Just finished NIKE founder Phil Knight’s book Shoe Dog. An absolute must read, not only for its content, but also for its humor! The true stories about real people are infinitely more fascinating than novels, you see the laughs and the tears in their experiences.

When I read books about Steve Jobs, Jeff Bezos, and Elon Musk, I felt that these people are geniuses way beyond my league. They knew exactly where they want and are going from the start. But Phil Knight is more like us mortals, improvising as he went along, and just trying his best. His advice was quite intriguing: “Let everyone else call your idea crazy, just keep going. Don’t stop, don’t even think about stopping until you get there, and don’t give much thought towards where there is.” Indeed, in work, I wish we plan strategically and do the right things towards the goals, but very often we end up in a different place from where we thought there is.

NIKE was able to keep most of its founding team for many years, especially those who love sports or running. It boosted my respect for runners who have that grit and optimism. I bought new NIKE free running shoes. Time to get back to regular exercise!

  2 Responses to “Shoe Dog”

  1. I ‘m impressed with your research about cancer. They are in deed very valuable. I search your name and read your blog because I heard that you would not write recommendaction letter for people who worked with you less than a year. I was not quite surprised after I learned your background. But it is not the true educator and dedicated scientist that I admire. If a student has been working with you for a year what would be the reason for them to leave your lab and need a recommendation from you? Imagine if you are the one who’s looking for support and encouragement to pursue your goal, what a disappointment would been turned down felt like? All my life I deeply appreciate my professor who helped me achieved my goal. I hope your followers and those who want to be the contributors in cancer research will appreciate your helping hand. I also hope more people read and respond to your blog.
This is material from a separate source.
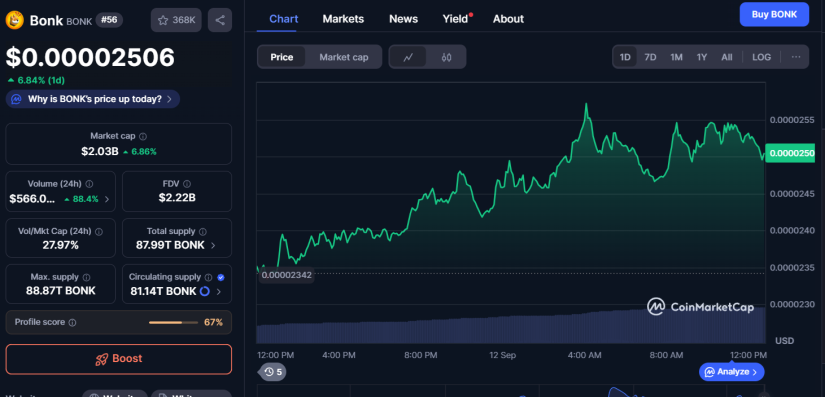Screen dimensions: 825x397
Task: Toggle the LOG scale option
Action: coord(761,57)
    • Thanks for the comments. When I first started collaborating with Tongji University in China, many relatives and friends wanted me to write letters for their kids, whom I don’t even know. Also, many people have asked to work in my lab, but if I tell them before I accept them into my lab that, “I only write letters for people who have worked with us for more than a year”, many no long want to work with us. I have made exceptions and wrote excellent letters for people who have worked with us for shorter time but have done an outstanding job. My colleague John Storey once told me he never replies when people email him the first time expressing an interest to work with him. He said, “if they really want to work with me, they will email again or find other ways to approach me” or something like that. My letter rule has served me well over the years as a shield to opportunists, so has my “crazy” rule of using publication impact factor to qualify postdoc candidates.